* **To do**
Update the data below by replacing "Morbihan" with "Finistère" wherever it occurs, and leave everything else unchanged.

* **Data to process**
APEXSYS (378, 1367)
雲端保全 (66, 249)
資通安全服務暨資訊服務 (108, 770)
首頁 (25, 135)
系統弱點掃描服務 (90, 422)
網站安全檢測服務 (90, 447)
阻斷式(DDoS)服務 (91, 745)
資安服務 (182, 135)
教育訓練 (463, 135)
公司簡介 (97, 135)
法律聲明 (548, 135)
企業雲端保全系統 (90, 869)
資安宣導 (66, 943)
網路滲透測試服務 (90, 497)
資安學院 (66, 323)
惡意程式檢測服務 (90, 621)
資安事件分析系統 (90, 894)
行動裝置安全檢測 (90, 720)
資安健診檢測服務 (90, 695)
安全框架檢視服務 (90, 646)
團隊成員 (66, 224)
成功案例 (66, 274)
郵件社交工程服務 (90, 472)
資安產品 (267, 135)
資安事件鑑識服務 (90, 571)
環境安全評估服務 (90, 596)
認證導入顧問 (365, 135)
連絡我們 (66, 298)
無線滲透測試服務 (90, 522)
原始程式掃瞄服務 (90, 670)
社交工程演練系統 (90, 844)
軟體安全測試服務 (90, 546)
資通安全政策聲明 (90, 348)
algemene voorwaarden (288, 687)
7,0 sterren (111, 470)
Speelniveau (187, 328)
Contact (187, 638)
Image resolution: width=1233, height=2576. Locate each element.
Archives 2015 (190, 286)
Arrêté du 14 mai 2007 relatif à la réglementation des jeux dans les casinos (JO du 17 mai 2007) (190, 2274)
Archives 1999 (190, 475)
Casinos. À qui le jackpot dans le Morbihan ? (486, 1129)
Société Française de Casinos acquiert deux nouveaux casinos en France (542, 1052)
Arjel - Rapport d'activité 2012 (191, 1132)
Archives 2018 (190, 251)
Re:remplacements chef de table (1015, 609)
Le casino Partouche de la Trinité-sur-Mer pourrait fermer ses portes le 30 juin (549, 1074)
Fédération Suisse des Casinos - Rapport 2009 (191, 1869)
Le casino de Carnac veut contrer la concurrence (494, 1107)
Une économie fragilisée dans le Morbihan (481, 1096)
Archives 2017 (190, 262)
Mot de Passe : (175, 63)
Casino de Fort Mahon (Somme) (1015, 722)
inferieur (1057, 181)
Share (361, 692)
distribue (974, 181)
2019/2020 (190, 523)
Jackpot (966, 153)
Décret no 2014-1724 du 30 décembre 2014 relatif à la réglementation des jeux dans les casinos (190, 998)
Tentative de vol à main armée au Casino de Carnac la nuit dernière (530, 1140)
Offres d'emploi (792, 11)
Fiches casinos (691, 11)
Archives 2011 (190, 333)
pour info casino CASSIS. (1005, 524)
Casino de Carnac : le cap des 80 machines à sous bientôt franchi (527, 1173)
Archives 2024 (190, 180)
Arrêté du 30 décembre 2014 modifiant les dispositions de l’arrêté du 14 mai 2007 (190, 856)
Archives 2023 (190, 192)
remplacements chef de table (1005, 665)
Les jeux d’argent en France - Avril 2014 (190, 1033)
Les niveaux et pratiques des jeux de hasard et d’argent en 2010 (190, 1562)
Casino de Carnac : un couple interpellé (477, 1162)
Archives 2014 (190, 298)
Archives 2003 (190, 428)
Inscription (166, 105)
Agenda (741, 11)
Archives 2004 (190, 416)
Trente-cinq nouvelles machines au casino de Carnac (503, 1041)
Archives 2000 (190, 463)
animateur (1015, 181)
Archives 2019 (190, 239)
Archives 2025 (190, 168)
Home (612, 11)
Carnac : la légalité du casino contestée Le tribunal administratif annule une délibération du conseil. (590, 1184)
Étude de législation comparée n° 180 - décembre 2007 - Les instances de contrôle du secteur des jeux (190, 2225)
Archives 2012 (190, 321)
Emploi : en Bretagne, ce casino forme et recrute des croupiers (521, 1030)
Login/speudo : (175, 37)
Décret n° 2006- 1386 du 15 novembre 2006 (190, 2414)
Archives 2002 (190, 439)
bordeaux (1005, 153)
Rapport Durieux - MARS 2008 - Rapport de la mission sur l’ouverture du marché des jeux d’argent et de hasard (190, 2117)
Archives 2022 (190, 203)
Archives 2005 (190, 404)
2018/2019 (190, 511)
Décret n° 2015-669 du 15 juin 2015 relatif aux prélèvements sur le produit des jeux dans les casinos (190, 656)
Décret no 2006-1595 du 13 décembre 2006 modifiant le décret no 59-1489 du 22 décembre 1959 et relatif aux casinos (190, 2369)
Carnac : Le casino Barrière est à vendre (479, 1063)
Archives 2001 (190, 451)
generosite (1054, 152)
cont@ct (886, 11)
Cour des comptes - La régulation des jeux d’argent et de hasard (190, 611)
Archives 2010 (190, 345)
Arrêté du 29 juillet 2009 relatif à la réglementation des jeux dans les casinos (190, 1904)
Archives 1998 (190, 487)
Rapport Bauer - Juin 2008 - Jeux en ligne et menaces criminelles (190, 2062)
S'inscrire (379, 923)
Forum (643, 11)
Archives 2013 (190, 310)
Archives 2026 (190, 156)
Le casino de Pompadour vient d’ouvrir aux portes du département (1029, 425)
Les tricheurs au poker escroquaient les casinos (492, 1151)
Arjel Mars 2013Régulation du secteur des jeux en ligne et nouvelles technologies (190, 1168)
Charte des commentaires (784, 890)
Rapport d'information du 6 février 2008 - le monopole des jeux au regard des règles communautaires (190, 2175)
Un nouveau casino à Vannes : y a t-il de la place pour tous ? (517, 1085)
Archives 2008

* **Right answer**
APEXSYS (378, 1367)
雲端保全 (66, 249)
資通安全服務暨資訊服務 (108, 770)
首頁 (25, 135)
系統弱點掃描服務 (90, 422)
網站安全檢測服務 (90, 447)
阻斷式(DDoS)服務 (91, 745)
資安服務 (182, 135)
教育訓練 (463, 135)
公司簡介 (97, 135)
法律聲明 (548, 135)
企業雲端保全系統 (90, 869)
資安宣導 (66, 943)
網路滲透測試服務 (90, 497)
資安學院 (66, 323)
惡意程式檢測服務 (90, 621)
資安事件分析系統 (90, 894)
行動裝置安全檢測 (90, 720)
資安健診檢測服務 (90, 695)
安全框架檢視服務 (90, 646)
團隊成員 (66, 224)
成功案例 (66, 274)
郵件社交工程服務 (90, 472)
資安產品 (267, 135)
資安事件鑑識服務 (90, 571)
環境安全評估服務 (90, 596)
認證導入顧問 (365, 135)
連絡我們 (66, 298)
無線滲透測試服務 (90, 522)
原始程式掃瞄服務 (90, 670)
社交工程演練系統 (90, 844)
軟體安全測試服務 (90, 546)
資通安全政策聲明 (90, 348)
algemene voorwaarden (288, 687)
7,0 sterren (111, 470)
Speelniveau (187, 328)
Contact (187, 638)
Image resolution: width=1233, height=2576. Locate each element.
Archives 2015 (190, 286)
Arrêté du 14 mai 2007 relatif à la réglementation des jeux dans les casinos (JO du 17 mai 2007) (190, 2274)
Archives 1999 (190, 475)
Casinos. À qui le jackpot dans le Finistère ? (486, 1129)
Société Française de Casinos acquiert deux nouveaux casinos en France (542, 1052)
Arjel - Rapport d'activité 2012 (191, 1132)
Archives 2018 (190, 251)
Re:remplacements chef de table (1015, 609)
Le casino Partouche de la Trinité-sur-Mer pourrait fermer ses portes le 30 juin (549, 1074)
Fédération Suisse des Casinos - Rapport 2009 (191, 1869)
Le casino de Carnac veut contrer la concurrence (494, 1107)
Une économie fragilisée dans le Finistère (481, 1096)
Archives 2017 (190, 262)
Mot de Passe : (175, 63)
Casino de Fort Mahon (Somme) (1015, 722)
inferieur (1057, 181)
Share (361, 692)
distribue (974, 181)
2019/2020 (190, 523)
Jackpot (966, 153)
Décret no 2014-1724 du 30 décembre 2014 relatif à la réglementation des jeux dans les casinos (190, 998)
Tentative de vol à main armée au Casino de Carnac la nuit dernière (530, 1140)
Offres d'emploi (792, 11)
Fiches casinos (691, 11)
Archives 2011 (190, 333)
pour info casino CASSIS. (1005, 524)
Casino de Carnac : le cap des 80 machines à sous bientôt franchi (527, 1173)
Archives 2024 (190, 180)
Arrêté du 30 décembre 2014 modifiant les dispositions de l’arrêté du 14 mai 2007 (190, 856)
Archives 2023 (190, 192)
remplacements chef de table (1005, 665)
Les jeux d’argent en France - Avril 2014 (190, 1033)
Les niveaux et pratiques des jeux de hasard et d’argent en 2010 (190, 1562)
Casino de Carnac : un couple interpellé (477, 1162)
Archives 2014 (190, 298)
Archives 2003 (190, 428)
Inscription (166, 105)
Agenda (741, 11)
Archives 2004 (190, 416)
Trente-cinq nouvelles machines au casino de Carnac (503, 1041)
Archives 2000 (190, 463)
animateur (1015, 181)
Archives 2019 (190, 239)
Archives 2025 (190, 168)
Home (612, 11)
Carnac : la légalité du casino contestée Le tribunal administratif annule une délibération du conseil. (590, 1184)
Étude de législation comparée n° 180 - décembre 2007 - Les instances de contrôle du secteur des jeux (190, 2225)
Archives 2012 (190, 321)
Emploi : en Bretagne, ce casino forme et recrute des croupiers (521, 1030)
Login/speudo : (175, 37)
Décret n° 2006- 1386 du 15 novembre 2006 (190, 2414)
Archives 2002 (190, 439)
bordeaux (1005, 153)
Rapport Durieux - MARS 2008 - Rapport de la mission sur l’ouverture du marché des jeux d’argent et de hasard (190, 2117)
Archives 2022 (190, 203)
Archives 2005 (190, 404)
2018/2019 (190, 511)
Décret n° 2015-669 du 15 juin 2015 relatif aux prélèvements sur le produit des jeux dans les casinos (190, 656)
Décret no 2006-1595 du 13 décembre 2006 modifiant le décret no 59-1489 du 22 décembre 1959 et relatif aux casinos (190, 2369)
Carnac : Le casino Barrière est à vendre (479, 1063)
Archives 2001 (190, 451)
generosite (1054, 152)
cont@ct (886, 11)
Cour des comptes - La régulation des jeux d’argent et de hasard (190, 611)
Archives 2010 (190, 345)
Arrêté du 29 juillet 2009 relatif à la réglementation des jeux dans les casinos (190, 1904)
Archives 1998 (190, 487)
Rapport Bauer - Juin 2008 - Jeux en ligne et menaces criminelles (190, 2062)
S'inscrire (379, 923)
Forum (643, 11)
Archives 2013 (190, 310)
Archives 2026 (190, 156)
Le casino de Pompadour vient d’ouvrir aux portes du département (1029, 425)
Les tricheurs au poker escroquaient les casinos (492, 1151)
Arjel Mars 2013Régulation du secteur des jeux en ligne et nouvelles technologies (190, 1168)
Charte des commentaires (784, 890)
Rapport d'information du 6 février 2008 - le monopole des jeux au regard des règles communautaires (190, 2175)
Un nouveau casino à Vannes : y a t-il de la place pour tous ? (517, 1085)
Archives 2008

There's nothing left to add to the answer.